Abb. 1: FishProtector und skizziertes elektrisches Feld (Rot: hohe Feldstärke bis 200 V/m; Blau: geringere Feldstärke ab 0 V/m)
Abb. 1: FishProtector und skizziertes elektrisches Feld (Rot: hohe Feldstärke bis 200 V/m; Blau: geringere Feldstärke ab 0 V/m)

Das System des FishProtectors wurde an der Universität Innsbruck entwickelt und in umfangreichen Forschungsprojekten in enger Kooperation mit internationalen Projektpartnern aus der Forschung (Arbeitsbereich für Angewandte Mechanik der Universität Innsbruck, Institut für Hydrobiologie und Gewässermanagement der Universität für Bodenkultur in Wien (BOKU)) und der Wirtschaft (Fa.
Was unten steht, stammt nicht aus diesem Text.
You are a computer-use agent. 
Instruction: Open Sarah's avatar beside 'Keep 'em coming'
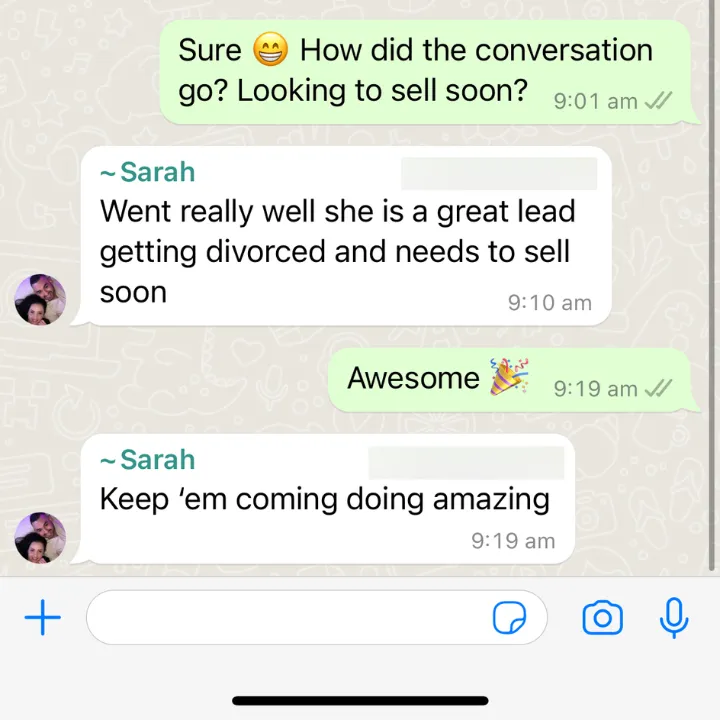click(40, 538)
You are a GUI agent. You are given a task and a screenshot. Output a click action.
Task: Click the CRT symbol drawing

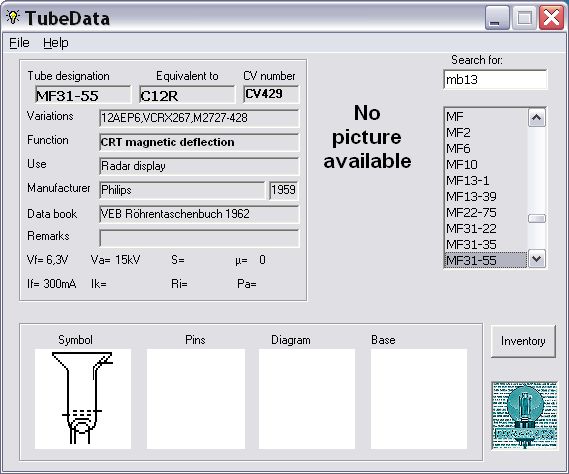click(83, 399)
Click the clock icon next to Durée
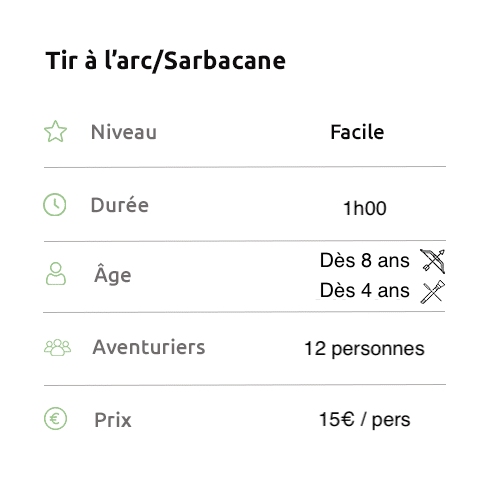The height and width of the screenshot is (500, 500). (55, 204)
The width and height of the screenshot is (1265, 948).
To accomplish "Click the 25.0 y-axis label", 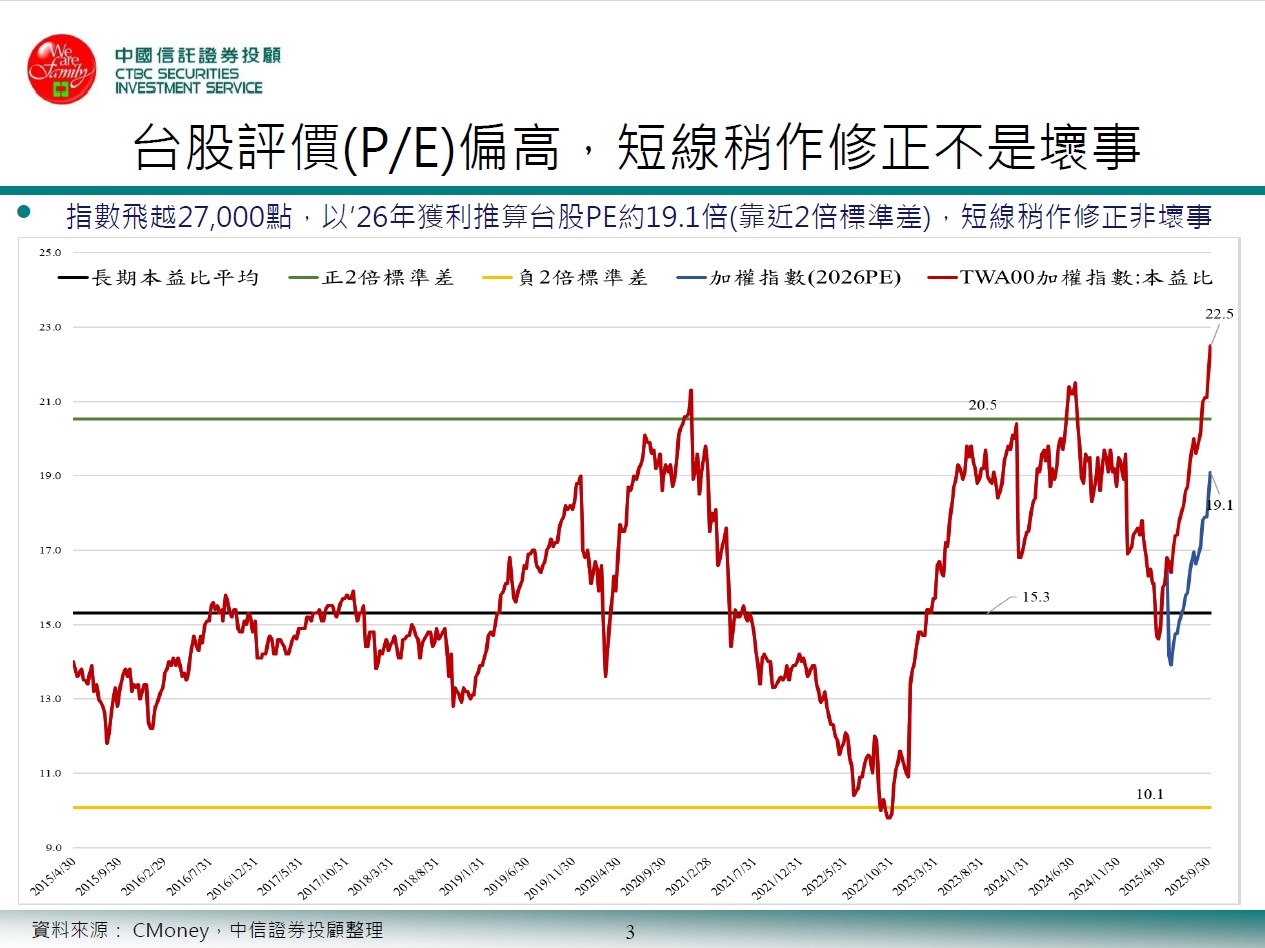I will pyautogui.click(x=50, y=252).
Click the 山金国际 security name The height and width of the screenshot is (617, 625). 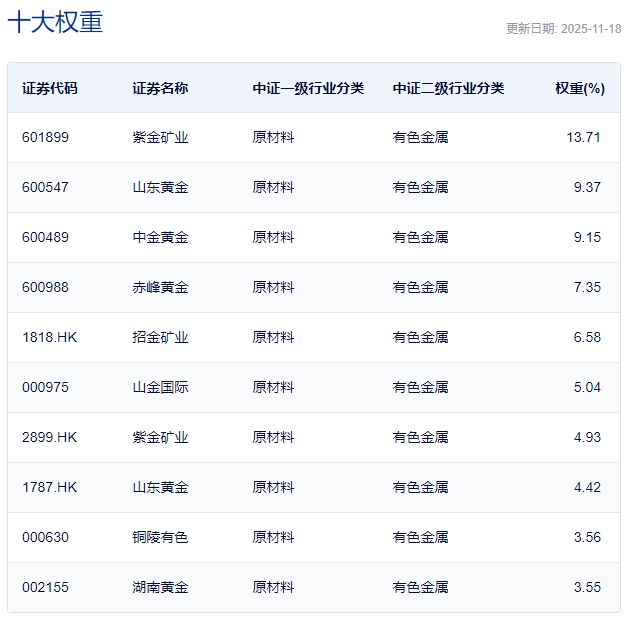tap(160, 387)
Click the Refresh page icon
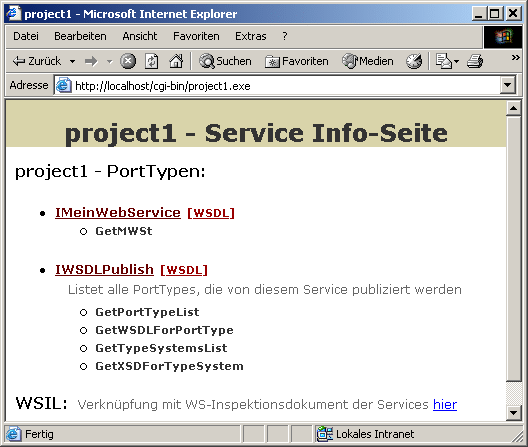 152,61
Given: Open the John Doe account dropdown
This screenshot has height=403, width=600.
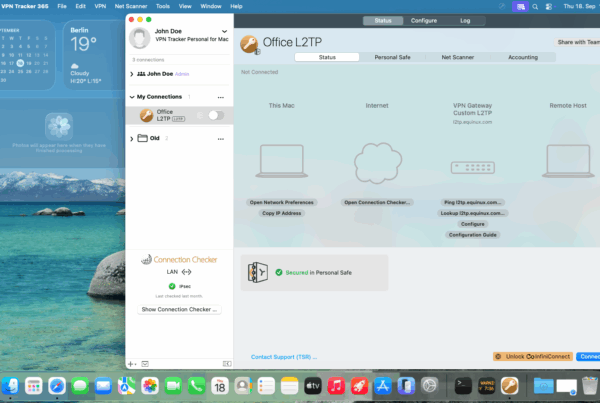Looking at the screenshot, I should (224, 33).
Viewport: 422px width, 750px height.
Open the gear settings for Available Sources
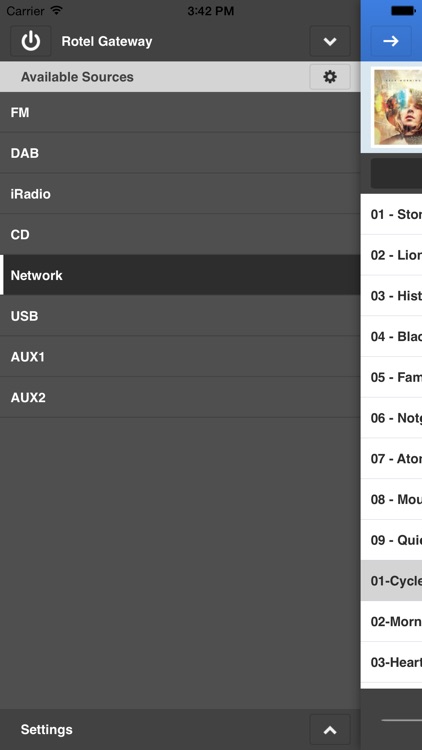point(330,77)
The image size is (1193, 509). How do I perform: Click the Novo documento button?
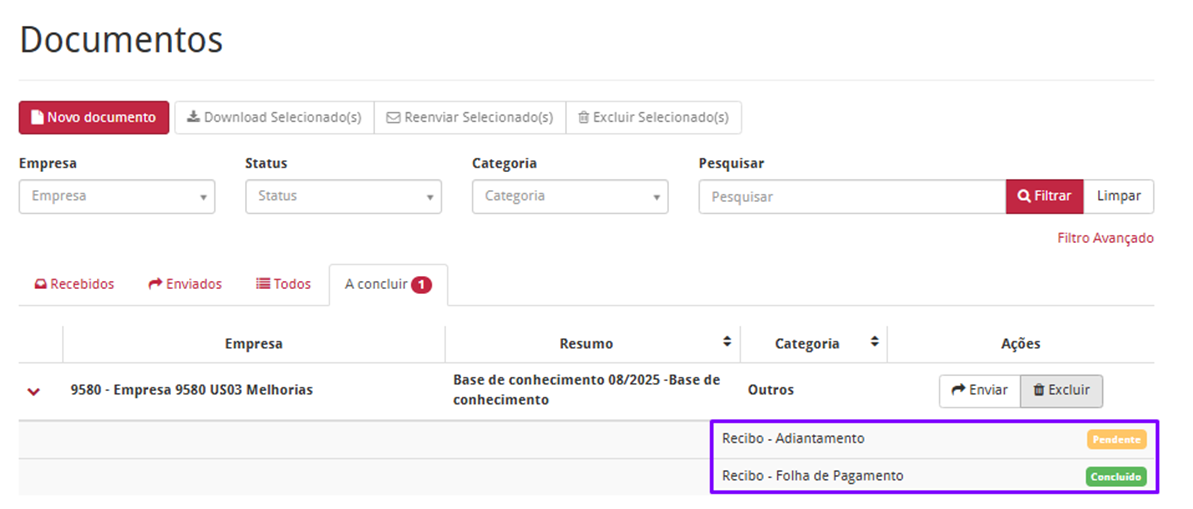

Albatros Engineering GmbH in Österreich, IUS Weibel & Ness GmbH in Deutschland, Procom System S.A. in Polen) hinsichtlich seiner technischen Machbarkeit sowie der Fischschutz- und Fischleitwirkung untersucht [1].

 

Der große Vorteil des FishProtectors liegt darin, dass die lichten Seilabstände deutlich größer gewählt werden können als bei einem konventionellen Rechen. Die Fische, welche die Barriere aufgrund ihrer Größe mit Leichtigkeit durchschwimmen könnten, werden durch das sich ausbildende elektrische Feld an der Passage gehindert und durch die Ausrichtung des FishProtectors zum Bypass hin geleitet.

 

Ein weiterer Vorteil des Systems liegt neben dem geringeren baulichen Aufwand vor allem in den geringeren hydraulischen Verlusten, welche sich durch die runde Seilform, den deutlich größeren Seilabstand aufgrund der Elektrifizierung und dem niedrigeren Verbauungsgrad durch das Fehlen von Streben und Abstandshaltern ergeben.

Der FishProtector kann an Anlagen jeder Größe installiert werden. Seillängen bis über 100 m sind technisch möglich [2].

 

Verhaltensbiologisches Prinzip

Die Fische erkennen in der Annäherung die mechanische Barriere trotz der großen lichten Weiten (z.B. 60 mm). Typischerweise richten sie dann ihren Körper gegen die Fließrichtung aus (d.h. Kopf in Richtung Oberwasser). In der weiteren vorsichtigen Annäherung an den FishProtector nehmen sie das elektrische Feld in deutlicher Distanz zu den Stahlseilen wahr und zeigen eine kontrollierte Fluchtreaktion in Richtung Oberwasser bzw. je nach Einbauwinkel der Seile bereits versetzt in Richtung des Bypasses (Abb. 2). Das spezielle Fischverhalten ist in der hybride Schutzwirkung des FishProtectors begründet [1].

 

Abb. 2: Fischverhalten am FishProtector
Abb. 2: Fischverhalten am FishProtector

Betriebliche Aspekte und Rechenreinigung

Im Unterschied zu starren Horizontalrechen (bestehend aus Rechenstäben) ermöglicht die flexible Struktur des FishProtectors eine vorteilhafte Betriebsweise zur Rechenreinigung, indem die Seile einzeln oder auch gruppenweise entspannt werden können.

 

Während des Normalbetriebs sind alle Seile gespannt (Abb. 3-1).

 

Im Falle lokaler Verlegungen der Seile durch Treibgut (Laub, Gras, Äste und Ähnliches) können einzelne Seile oder Seilgruppen gelockert werden, um das Material auf der Rechenfläche zu mobilisieren. Das Treibgut wird bei überströmten Anlagen direkt über das Kraftwerk ins Unterwasser transportiert bzw. bei konventionellen Wasserkraftanlagen über die Rechenreinigung am Turbinenschutzrechen entfernt (Abb. 3-2).

 

Bei erhöhten Abflüssen werden die Seile auf der Gewässersohle abgelegt und der Fließquerschnitt für Abfluss und Feststoffe jeder Art freigegeben. So kann durch vollständiges oder teilweises Entspannen und Ablegen der Seile die gesamte Rechenfläche gereinigt und vor Verklausung geschützt werden (Abb. 3-3).

 

Abb. 3: Verschiedene Betriebsarten
Abb. 3: Verschiedene Betriebsarten

Literaturverzeichnis:

 

[1]

 

B. Brinkmeier, H. Böttcher, R. Tutzer und M. Aufleger, „Der Elektro-Seilrechen - Ein hybrides Fischschutzsystem für Wasserkraftanlagen,“ Wasserkraft & Energie, 2018.

[2]

 

H. Böttcher, B. Brinkmeier, M. Aufleger und B. Zeiringer, „Verhaltensuntersuchungen zum Fisch-schutz und Fischabstieg am Seilrechen,“ WASSERWIRTSCHAFT, Bd. 109, pp. 29-35, 3 2019.